Task instructions> Copy exactly the line that contains "Task: Click the round channel avatar image" plus all remaining lines of the data, and leave out every line before it.

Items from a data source
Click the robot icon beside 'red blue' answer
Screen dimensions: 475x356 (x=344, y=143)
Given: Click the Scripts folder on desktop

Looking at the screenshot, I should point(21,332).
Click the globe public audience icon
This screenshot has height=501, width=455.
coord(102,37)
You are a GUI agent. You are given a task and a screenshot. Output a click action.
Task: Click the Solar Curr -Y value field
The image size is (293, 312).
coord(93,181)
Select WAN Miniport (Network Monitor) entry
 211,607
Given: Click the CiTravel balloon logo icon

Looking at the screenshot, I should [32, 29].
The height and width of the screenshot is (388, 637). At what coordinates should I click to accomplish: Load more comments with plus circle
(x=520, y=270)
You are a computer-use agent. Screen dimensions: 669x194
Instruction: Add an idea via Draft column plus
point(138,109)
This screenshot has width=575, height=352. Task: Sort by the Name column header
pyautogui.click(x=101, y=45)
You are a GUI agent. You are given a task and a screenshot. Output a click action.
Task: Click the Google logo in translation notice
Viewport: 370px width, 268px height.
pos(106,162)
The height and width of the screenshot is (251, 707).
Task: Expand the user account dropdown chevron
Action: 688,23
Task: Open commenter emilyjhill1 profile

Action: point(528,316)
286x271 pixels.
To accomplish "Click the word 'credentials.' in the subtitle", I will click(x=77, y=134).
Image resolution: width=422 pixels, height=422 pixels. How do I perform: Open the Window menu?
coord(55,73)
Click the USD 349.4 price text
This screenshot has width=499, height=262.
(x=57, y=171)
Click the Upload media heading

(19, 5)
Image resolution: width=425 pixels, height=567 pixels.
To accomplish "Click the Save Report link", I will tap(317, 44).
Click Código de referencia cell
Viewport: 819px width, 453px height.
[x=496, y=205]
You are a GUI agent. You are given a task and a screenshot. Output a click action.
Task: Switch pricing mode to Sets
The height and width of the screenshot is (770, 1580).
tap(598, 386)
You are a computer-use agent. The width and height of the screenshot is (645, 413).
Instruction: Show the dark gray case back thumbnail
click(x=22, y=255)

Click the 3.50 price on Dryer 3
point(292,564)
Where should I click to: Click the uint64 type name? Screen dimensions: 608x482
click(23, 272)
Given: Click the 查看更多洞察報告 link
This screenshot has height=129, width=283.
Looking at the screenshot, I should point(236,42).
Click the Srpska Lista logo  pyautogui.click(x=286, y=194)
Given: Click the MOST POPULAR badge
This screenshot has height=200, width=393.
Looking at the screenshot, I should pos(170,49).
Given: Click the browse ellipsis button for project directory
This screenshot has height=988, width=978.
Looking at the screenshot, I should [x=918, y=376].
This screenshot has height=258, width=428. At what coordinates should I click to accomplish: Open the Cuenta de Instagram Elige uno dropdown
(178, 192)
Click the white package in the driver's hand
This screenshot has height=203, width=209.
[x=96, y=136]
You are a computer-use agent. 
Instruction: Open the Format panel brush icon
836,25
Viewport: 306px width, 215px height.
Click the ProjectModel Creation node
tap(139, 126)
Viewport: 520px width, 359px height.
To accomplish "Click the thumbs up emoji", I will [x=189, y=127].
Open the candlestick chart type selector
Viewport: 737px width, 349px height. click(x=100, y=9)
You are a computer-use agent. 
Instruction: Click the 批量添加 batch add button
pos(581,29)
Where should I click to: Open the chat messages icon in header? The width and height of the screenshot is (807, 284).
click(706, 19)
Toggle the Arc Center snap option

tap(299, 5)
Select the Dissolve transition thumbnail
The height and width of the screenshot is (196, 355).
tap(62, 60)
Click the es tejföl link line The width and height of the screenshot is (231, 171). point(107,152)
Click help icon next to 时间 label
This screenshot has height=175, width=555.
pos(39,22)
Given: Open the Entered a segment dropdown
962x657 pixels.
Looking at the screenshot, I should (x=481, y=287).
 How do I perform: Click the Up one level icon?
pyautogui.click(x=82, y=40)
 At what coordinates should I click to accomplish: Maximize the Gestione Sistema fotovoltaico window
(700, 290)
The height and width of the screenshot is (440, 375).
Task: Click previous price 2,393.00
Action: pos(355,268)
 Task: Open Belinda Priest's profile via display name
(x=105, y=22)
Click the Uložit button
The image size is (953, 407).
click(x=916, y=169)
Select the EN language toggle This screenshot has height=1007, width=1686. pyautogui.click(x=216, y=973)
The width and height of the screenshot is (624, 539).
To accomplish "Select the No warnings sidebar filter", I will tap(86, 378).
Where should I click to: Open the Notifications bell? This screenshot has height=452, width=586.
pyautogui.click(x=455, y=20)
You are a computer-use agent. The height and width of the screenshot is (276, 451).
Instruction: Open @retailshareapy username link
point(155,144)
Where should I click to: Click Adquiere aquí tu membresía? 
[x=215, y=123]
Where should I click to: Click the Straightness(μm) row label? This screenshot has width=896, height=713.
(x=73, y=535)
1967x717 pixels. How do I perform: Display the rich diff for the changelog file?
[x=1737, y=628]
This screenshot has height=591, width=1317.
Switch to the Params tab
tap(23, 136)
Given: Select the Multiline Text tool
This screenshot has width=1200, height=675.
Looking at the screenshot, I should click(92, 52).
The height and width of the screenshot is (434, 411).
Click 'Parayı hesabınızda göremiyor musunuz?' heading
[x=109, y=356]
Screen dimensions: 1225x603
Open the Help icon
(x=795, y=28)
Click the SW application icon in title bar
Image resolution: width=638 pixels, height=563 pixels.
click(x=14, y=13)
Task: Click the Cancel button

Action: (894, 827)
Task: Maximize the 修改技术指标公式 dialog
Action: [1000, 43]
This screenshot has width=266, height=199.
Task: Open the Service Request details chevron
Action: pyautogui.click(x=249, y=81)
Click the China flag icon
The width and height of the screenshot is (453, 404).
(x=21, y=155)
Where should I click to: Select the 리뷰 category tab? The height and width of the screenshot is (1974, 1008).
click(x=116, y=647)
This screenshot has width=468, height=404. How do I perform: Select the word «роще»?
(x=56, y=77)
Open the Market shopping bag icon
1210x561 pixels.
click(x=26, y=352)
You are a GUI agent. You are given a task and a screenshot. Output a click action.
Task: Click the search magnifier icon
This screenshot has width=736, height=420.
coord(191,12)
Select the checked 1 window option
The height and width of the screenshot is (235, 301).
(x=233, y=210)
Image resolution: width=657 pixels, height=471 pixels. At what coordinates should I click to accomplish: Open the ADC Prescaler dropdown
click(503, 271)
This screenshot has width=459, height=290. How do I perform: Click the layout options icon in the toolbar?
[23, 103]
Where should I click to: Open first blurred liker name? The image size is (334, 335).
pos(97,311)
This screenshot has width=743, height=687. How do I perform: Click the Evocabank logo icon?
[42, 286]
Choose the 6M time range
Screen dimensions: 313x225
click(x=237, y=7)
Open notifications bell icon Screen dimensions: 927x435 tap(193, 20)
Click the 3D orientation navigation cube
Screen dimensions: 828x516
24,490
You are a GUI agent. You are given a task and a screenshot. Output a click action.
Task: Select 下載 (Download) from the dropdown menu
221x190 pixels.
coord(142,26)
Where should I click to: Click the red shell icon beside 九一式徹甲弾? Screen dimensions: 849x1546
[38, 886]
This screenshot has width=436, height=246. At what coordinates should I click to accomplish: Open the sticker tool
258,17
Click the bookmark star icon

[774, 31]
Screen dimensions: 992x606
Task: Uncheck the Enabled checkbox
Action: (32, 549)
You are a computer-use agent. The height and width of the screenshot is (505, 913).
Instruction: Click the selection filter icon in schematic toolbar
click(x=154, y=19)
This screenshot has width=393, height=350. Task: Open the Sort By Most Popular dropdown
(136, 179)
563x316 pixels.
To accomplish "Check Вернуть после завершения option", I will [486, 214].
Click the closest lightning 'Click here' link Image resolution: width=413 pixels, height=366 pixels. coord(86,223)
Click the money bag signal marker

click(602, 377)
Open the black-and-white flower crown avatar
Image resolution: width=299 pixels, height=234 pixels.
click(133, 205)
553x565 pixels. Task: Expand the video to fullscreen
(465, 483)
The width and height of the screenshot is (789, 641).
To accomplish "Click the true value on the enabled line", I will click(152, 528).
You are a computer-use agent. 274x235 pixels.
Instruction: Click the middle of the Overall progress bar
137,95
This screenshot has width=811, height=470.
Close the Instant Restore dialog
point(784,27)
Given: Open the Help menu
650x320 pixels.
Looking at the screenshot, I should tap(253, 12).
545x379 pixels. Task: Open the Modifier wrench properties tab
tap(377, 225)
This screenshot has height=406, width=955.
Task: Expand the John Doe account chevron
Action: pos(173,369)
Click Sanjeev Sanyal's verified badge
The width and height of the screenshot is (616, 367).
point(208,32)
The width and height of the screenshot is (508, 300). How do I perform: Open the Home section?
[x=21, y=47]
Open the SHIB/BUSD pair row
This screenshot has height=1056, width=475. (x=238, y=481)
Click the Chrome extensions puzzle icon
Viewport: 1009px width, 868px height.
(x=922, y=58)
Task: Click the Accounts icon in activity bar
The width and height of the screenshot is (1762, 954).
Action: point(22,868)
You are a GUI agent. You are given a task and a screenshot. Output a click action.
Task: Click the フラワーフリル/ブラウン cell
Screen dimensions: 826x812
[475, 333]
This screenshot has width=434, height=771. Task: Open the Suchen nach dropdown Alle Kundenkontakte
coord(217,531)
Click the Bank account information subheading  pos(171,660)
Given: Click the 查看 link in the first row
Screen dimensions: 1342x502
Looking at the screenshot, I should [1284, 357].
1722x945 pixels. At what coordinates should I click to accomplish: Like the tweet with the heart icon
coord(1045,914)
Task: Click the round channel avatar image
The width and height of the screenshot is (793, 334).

Your solution>
Task: Click the round channel avatar image
The width and height of the screenshot is (793, 334).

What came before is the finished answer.